We decided to send in a landing party to survey the landscape and assess about a dozen collections in a pilot. The collections were selected to try to represent the range of content, infrastructure types, metadata practices, and other aspects that we may encounter in the full audit. This process and the lessons learned will be discussed in Episode 2 (coming soon!).  

Cementing Alliances

Part of initiating the pilot audit included realizing that our rights memos and documentation for collections could stand to be improved. Documentation policies and standards from the beginning of the collection creation to the present have ranged widely, and where that documentation resides varies. Maintaining the single source of archival material in someone’s email should be against federation policy, so we’re working to aggregate all rights and related documentation into a single environment that can be accessed by appropriate parties.

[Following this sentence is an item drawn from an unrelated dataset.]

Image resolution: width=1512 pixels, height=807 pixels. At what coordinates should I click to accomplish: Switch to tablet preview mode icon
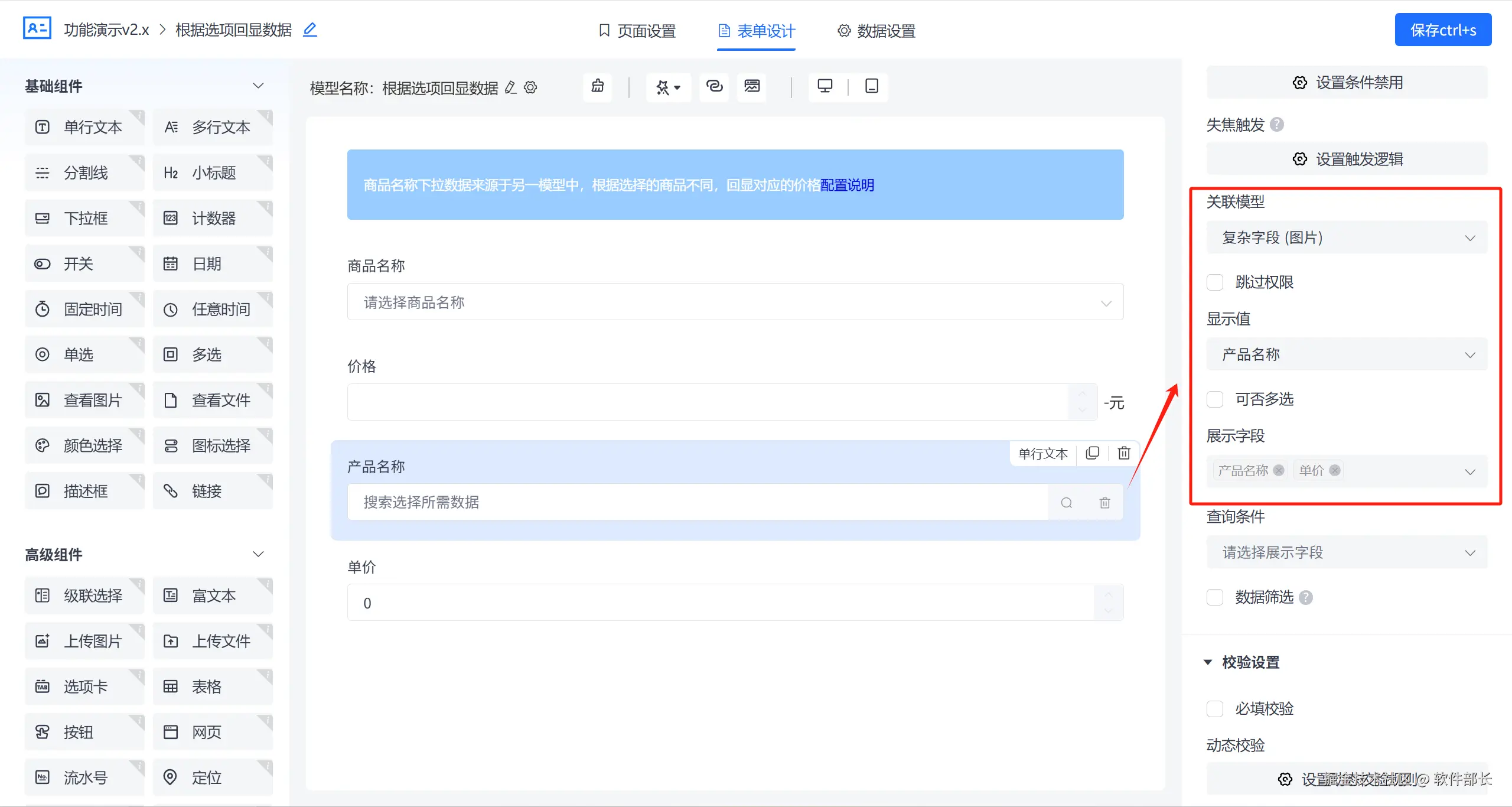[x=871, y=87]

We also found a strong ally along our adventures, a friend we didn’t realize would be joining us in such a committed way when we first started. The library’s Copyright Office has committed resources to assisting us in the audit and will be providing a lot of time and energy to helping us, for which we’re very grateful. If they hadn’t been able to assist without more planning, we may have needed to hold off this phase of the project until a later time, but thankfully we’re able to proceed warp speed ahead.

We are working closely with the Copyright Office to not only make sure that they have copies of documentation they need, allowing them to maintain a separate copy of documents while we have also have copies, but also working with them to make sure that when we are able, we can apply Creative Commons and other rights language at the collection level as appropriate. Applying Creative Commons statements was not a possibility when many of the collections were created, so standardizing some of the rights language statements at the collection and item level should help us as well as users. While we have had a close working relationship with the Copyright Office for several years and have improved our workflow because of that involvement, we didn’t realize that they would be needed as much for this audit as they are.

To Be Continued…

The adventure has only begun. We have conducted a pilot audit on the collections assessing technical aspects, copyright documentation, and more. We found ways to gather information that we didn’t realize, found that we are less informed than we should be about much of our collections, and found strong allies to join us for the rest of the journey.  There is much work ahead of us, new areas to explore, much to learn and amaze us, but hopefully no new alien life lurking in that digital environment. I’m all for discoveries, but I would rather not locate a tribble in this process.

If there are others who have done this or similar work, I would love to hear about it. We haven’t yet located information about others conducting this kind of full-scale audit, so any feedback or information about other case studies would be very welcome, and if you’re comfortable with it, I would love to share your feedback in future posts as we proceed with this series.

I plan to post again later on progress, stumbling blocks, and wins as we continue. I’m looking forward to the process and welcome any feedback, questions, or suggestions.